Tous les choix économiques ne sont pas irrationnels et biaisés. Le concept d'"irrationalité" repose sur une comparaison qui est, si j'ose dire, détachée de la réalité biologique. La rationalité dans la vision économique traditionnelle suppose que les gens ont des préférences cohérentes, qu'ils possèdent toutes les informations pertinentes et qu'ils font des choix optimaux compte tenu de leurs contraintes. Cela implique que les "agents" prennent des décisions qui sont cohérentes avec leurs propres préférences et les informations disponibles, ce qui n'est pas le cas puisque les cerveaux humains sont des machines de prédiction merveilleusement adaptables qui fonctionnent un peu comme l'auto-complétion de votre smartphone et sont conçues pour apprendre à partir d'erreurs et de renforcements. Cela peut expliquer, par exemple, l'ancrage, l'optimisme et le biais de rétrospection.

De nombreux biais économiques s'expliquent par notre capacité d'attention et de traitement limitée, ainsi que par le fait que le cerveau ne traite pas les informations en temps réel, mais fait une prédiction à laquelle il compare ensuite la réalité au moyen d'une erreur de prédiction. Cette prédiction est généralement basée sur l'expérience passée, ce qui donne lieu à des biais tels que l'excès d'optimisme. Le biais de récence peut s'expliquer par le fait que notre mémoire s'estompe avec le temps et qu'elle est de nature reconstructive (et non une base de données de type informatique).

Les neurosciences ont également montré que, dans certaines décisions, l'optimisation économique est biologiquement impossible en raison de la capacité de calcul du cerveau. Cependant, le cortex préfrontal du cerveau évalue les choix dans l'incertitude, lorsqu'ils sont faits sur la base de l'expérience via l'analyse de la moyenne-variance, tout comme dans la théorie du portefeuille. Les décisions fondées sur la description sont plus susceptibles d'être biaisées (comme la surpondération des petites probabilités et l'attention portée aux valeurs extrêmes, comme le décrit la théorie des perspectives) parce qu'elles sont calculées dans un circuit différent du cerveau.

 

Les différences de sexe peuvent influencer les cours de la bourse

Il existe d’importantes différences biologiques entre les sexes dans la prise de décision financière.
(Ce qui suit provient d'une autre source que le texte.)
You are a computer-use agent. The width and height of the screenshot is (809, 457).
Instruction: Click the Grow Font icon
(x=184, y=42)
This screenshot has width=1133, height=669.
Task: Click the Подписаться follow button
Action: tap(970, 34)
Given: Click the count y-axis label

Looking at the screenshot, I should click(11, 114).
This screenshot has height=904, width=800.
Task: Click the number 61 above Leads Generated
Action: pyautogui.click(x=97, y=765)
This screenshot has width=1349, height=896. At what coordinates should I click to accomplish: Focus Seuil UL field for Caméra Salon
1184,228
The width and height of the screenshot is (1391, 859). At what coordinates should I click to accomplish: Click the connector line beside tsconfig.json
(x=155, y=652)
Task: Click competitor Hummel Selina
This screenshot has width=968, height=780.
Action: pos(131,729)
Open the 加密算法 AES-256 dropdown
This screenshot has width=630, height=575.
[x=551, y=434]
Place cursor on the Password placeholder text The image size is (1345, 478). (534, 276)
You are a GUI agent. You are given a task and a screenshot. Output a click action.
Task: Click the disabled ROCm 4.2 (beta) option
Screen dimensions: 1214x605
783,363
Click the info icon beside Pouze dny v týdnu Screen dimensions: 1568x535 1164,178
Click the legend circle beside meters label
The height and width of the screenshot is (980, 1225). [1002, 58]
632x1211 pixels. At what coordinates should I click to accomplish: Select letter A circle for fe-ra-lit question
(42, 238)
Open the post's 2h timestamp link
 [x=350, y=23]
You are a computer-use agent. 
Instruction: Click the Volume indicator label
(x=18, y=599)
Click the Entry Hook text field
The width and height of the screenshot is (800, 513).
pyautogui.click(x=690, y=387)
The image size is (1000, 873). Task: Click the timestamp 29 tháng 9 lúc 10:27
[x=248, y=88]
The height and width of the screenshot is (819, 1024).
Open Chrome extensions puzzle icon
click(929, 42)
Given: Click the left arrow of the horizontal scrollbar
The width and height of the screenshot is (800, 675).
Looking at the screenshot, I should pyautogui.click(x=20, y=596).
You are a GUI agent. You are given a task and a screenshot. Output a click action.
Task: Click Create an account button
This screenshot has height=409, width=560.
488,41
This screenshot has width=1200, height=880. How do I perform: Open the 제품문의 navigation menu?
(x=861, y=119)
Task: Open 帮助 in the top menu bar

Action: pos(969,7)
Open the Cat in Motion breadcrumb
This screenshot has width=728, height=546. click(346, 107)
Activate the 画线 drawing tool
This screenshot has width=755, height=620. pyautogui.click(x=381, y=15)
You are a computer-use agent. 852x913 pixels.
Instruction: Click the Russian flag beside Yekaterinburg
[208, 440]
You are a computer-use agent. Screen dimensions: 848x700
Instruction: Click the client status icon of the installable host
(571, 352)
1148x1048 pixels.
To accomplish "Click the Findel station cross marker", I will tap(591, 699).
De nombreuses expériences en psychoneuroendocrinologie ont étudié le rôle des deux hormones - testostérone et du cortisol dans la prise de décision financière - principalement dans le contexte des marchés boursiers. Par exemple, les courtiers ayant un taux élevé de testostérone, la principale hormone sexuelle mâle, sont plus enclins à prendre des risques et réalisent davantage de gains boursiers. Pareillement, l’optimisme croissant d’un investisseur après une période de gain peut s’expliquer par un effet produit par testostérone où le taux d’hormone du vainqueur augmente, pendant que celui du perdant chute. Ces paramètres d’analyse peuvent aider à comprendre l’évolution des marchés en fonction du sexe des décideurs.

 

Les neurosciences peuvent être utilisées pour mieux conseiller les investisseurs

En résumé, les neurosciences et la psychologie de la prise de décision financière offrent des perspectives utiles à toute personne prenant des décisions financières. De nombreux sujets pertinents, tels que les conséquences comportementales de l'inégalité des revenus, les tenants et les aboutissants de l'investissement durable, les décisions morales et les différences individuelles, peuvent être utilisés pour fournir aux investisseurs des conseils de meilleure qualité et plus sûrs.

 

 

Biographie

Dr Ewa Lombard (Miendlarzewska), professeure assistant à l'école de commerce de Montpellier, est spécialisée dans les neurosciences et la psychologie de la prise de décision durable, en particulier dans les décisions financières. Elle est une neuroscientifique basée à Genève avec une formation en gestion et une expérience en entreprise. Sa mission est d'apporter plus de nature humaine dans le processus de prise de décision dans le monde des affaires. Auteure de "Neurofinance", ses recherches portent également sur l'éthique et les futurs modes de travail, ainsi que sur l'actualisation intergénérationnelle. Outre l'enseignement, elle propose des conférences et des ateliers sur la neuroscience de la prise de décision financière et pour les praticiens.